A national holiday could be proclaimed for the burial. We really owe it to the Smith regime’s victims to give them decent burials publicly.
Another aspect of today’s national occasion that needs consideration is that there are heroes and heroines in other fields, who deserve national recognition.
The educational field comes to one’s mind in this regard, and pioneer educationists at district and provincial level can be identified. Zhisho Moyo (uSekaJoanna Moyo) could be identified for the Insiza District, and Professor Stanlake Samkange, the founder of Nyatsime College, for the Seke area.

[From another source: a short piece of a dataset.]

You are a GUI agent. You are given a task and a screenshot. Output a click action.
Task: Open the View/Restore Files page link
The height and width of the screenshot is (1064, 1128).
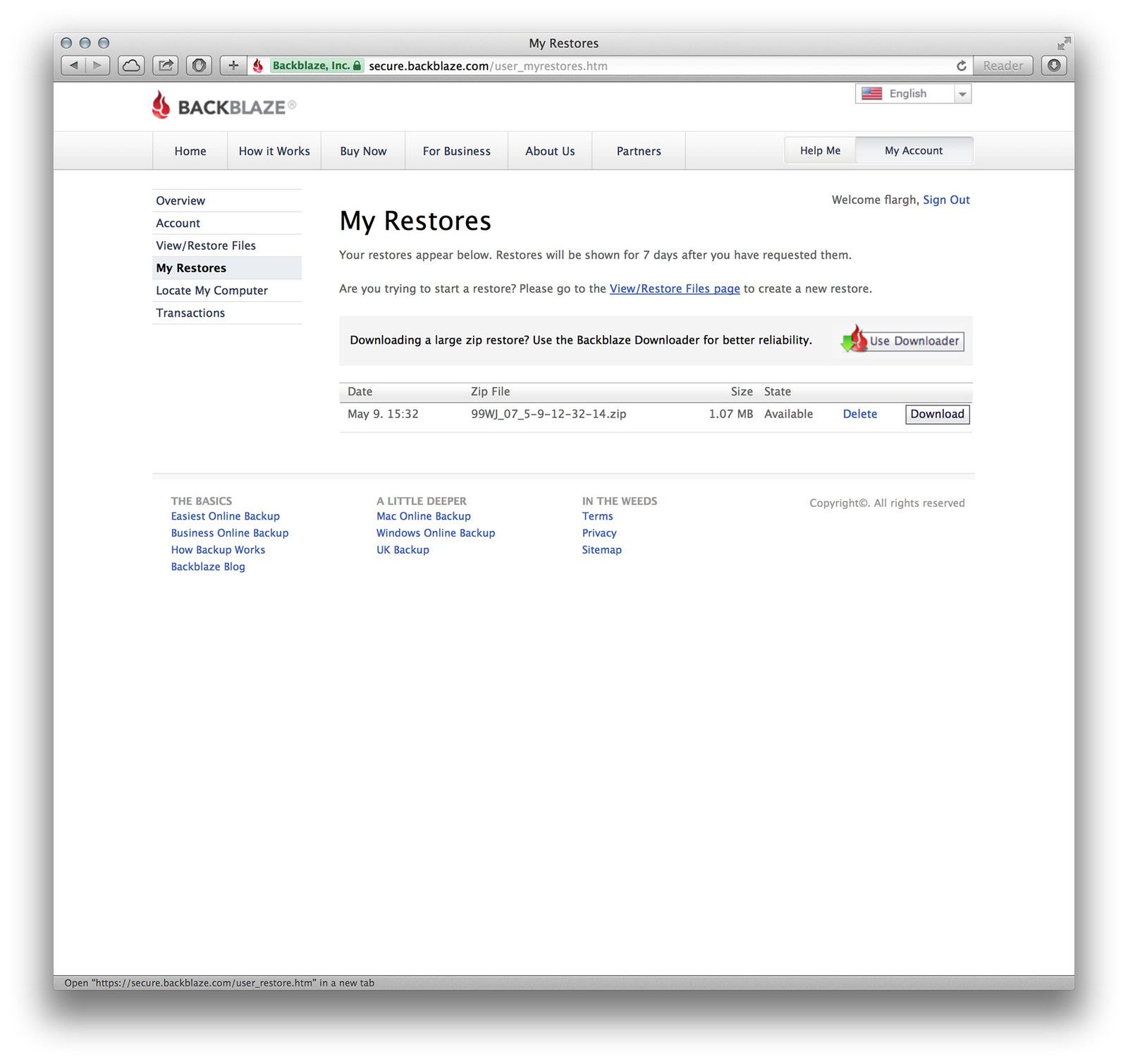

Other fields have their own heroes or heroines such as the cultural where Augustine Musarurwa, the composer of the globally acclaimed “Skokiaan”; Dorothy Masuka, the composer of the unforgettable “Hamba Nontsokolo”, plus a number of other musical artistes some of whose creations featured prominently during the liberation struggle.
While heroes and heroines of political military or civil administration achievement are interned at the National Heroes’ Acre in Harare, those recognised for other achievements could be immortalised by statues in the districts of their birth.
Saul Gwakuba Ndlovu is a war veteran and retired, Bulawayo-based journalist.